Have you ever wondered about what you are supposed to be doing right now? Whether you are supposed to be in the job you will eventually retire in, or whether you should be shacked up with your husband/wife and two kids.
This is something I think about all of the time, why you ask? Because I am the epitome of a fake adult. Honestly, I think that I have managed to convince everyone that I am a fully-fledged, capable, responsible adult, but they are so wrong.
When I look at my friends who have kids I wonder how they do it. How do they deal with being responsible for not only themselves but children, a house, bills and partners? All I have to deal with is two rooms in a house and a car and to be quite honest only one out of the three is respectable enough to be seen by the public eye.
You see, I currently live with my boyfriend’s parents (I know, nearly 29 I still haven’t gained any responsibility). I get by with this by telling everyone that the economy is bad and ‘isn’t it so terrible for my generation who are always going to struggle to get onto the famous property ladder’. I should be thankful for the economic downfall as I at least have a viable excuse for my inability to get a mortgage.
The thing is, I have friends who have mortgages and they seem absolutely fine, but it still scares the living shit out of me. Who wants that kind of responsibility? I did actually move out when I was eighteen and was backwards and forwards until I was twenty-one and moved out permanently. That was until I decided to return five years later and after that the thought of having to deal with bills and all of the other crap that comes with being a grown up I have decided to stick my head in the sand (Always a smart plan).
In all honesty, I don’t feel like I have ever had responsibilities except for my job roles. When I first moved out I had the task of paying bills, but it just never felt real. I think to me it felt like I was playing house, which I am hoping everyone feels like when they make the first move out…right? After moving a few times with my then partner, I moved into a house share after we split and the responsibilities dwindled massively and I loved it. All I had to do was pay £300 to my landlady once a month and I was done, how amazing is that?
The thing is after living like that for over a year I liked having no responsibilities. Yeah, I had to help with general cleaning, but all I really had to do was look after my one room. So I didn’t want to do more and I still don’t. I do want to move out, desperately. I love living where I am and I couldn’t be happier that my boyfriend’s parents were kind enough to take me in after only eight months of dating their son, but everyone wants their own space his parents included.
Since moving here I pay my rent (which is ridiculously small by the way, how lucky am I!) and I help out with small bits of housekeeping, but all I have to really do is look after our living room (yes, we are that lucky!) and our bedroom. Sometimes even this is too much for me, not because it is hard work, but because I am ridiculously lazy. I haven’t always been this lazy and childlike.
I have always had a very clear view of what I want in life.
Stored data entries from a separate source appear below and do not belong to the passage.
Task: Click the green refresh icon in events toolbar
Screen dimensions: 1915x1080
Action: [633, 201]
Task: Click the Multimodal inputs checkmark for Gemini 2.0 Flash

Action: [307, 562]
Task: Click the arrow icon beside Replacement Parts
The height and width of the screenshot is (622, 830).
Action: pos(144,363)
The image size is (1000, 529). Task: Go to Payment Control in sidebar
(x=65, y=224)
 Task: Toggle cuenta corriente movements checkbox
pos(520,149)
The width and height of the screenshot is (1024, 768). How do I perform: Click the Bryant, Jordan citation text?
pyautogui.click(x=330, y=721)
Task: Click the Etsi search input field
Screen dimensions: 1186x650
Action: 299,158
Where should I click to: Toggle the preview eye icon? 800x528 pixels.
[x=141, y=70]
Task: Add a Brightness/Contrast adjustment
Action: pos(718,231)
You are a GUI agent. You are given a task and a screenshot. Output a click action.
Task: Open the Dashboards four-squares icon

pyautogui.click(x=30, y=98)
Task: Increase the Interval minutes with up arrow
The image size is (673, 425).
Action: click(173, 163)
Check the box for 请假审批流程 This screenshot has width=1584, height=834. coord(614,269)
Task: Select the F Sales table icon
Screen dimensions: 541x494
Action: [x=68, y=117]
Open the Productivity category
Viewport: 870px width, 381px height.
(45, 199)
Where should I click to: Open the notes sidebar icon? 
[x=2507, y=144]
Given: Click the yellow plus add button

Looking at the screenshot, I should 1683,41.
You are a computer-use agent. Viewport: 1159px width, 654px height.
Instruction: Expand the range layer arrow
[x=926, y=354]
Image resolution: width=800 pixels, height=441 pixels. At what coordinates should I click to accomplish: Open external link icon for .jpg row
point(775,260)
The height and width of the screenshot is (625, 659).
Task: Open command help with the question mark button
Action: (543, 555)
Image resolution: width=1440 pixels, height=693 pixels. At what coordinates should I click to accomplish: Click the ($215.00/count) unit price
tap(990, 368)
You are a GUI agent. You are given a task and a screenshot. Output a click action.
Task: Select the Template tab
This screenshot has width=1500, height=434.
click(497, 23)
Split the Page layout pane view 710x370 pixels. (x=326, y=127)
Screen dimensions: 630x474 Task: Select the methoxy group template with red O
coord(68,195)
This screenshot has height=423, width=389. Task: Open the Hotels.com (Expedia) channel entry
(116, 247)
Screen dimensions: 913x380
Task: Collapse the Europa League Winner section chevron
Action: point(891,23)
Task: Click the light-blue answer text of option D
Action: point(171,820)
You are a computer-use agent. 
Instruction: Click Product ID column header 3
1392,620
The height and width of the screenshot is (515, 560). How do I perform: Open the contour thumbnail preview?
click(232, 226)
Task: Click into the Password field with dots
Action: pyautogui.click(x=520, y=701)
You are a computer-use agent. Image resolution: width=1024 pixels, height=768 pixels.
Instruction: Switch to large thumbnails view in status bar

I want to earn enough money to buy my own property, my own car and live comfortably, which I will do as a teacher (my lifelong dream job). Yet, as I have gotten older my thoughts change constantly and then the dreaded fear falls over me about everything that I would be responsible for and I want to curl up into a ball and call my mother.
I know one day I will have to grow up and be sensible with my money, look after more than just a room, but for now I am going to spend my money of clothes I don’t need, make-up I will never use and exercise equipment that will get taken to a charity shop when I see the reality of my pointless purchase.
So what I am trying to say is, if you are like me and have absolutely no idea what you are doing, where you are going or in fact who the hell you are, don’t worry. There are plenty of people who are the same and just because we are told that we should be somewhere at a certain age, you must remember that everyone is different for a reason and you will get to your goals when you are ready.
In the meantime, have fun and do what makes you happy, because what’s the point in all of this if we aren’t happy?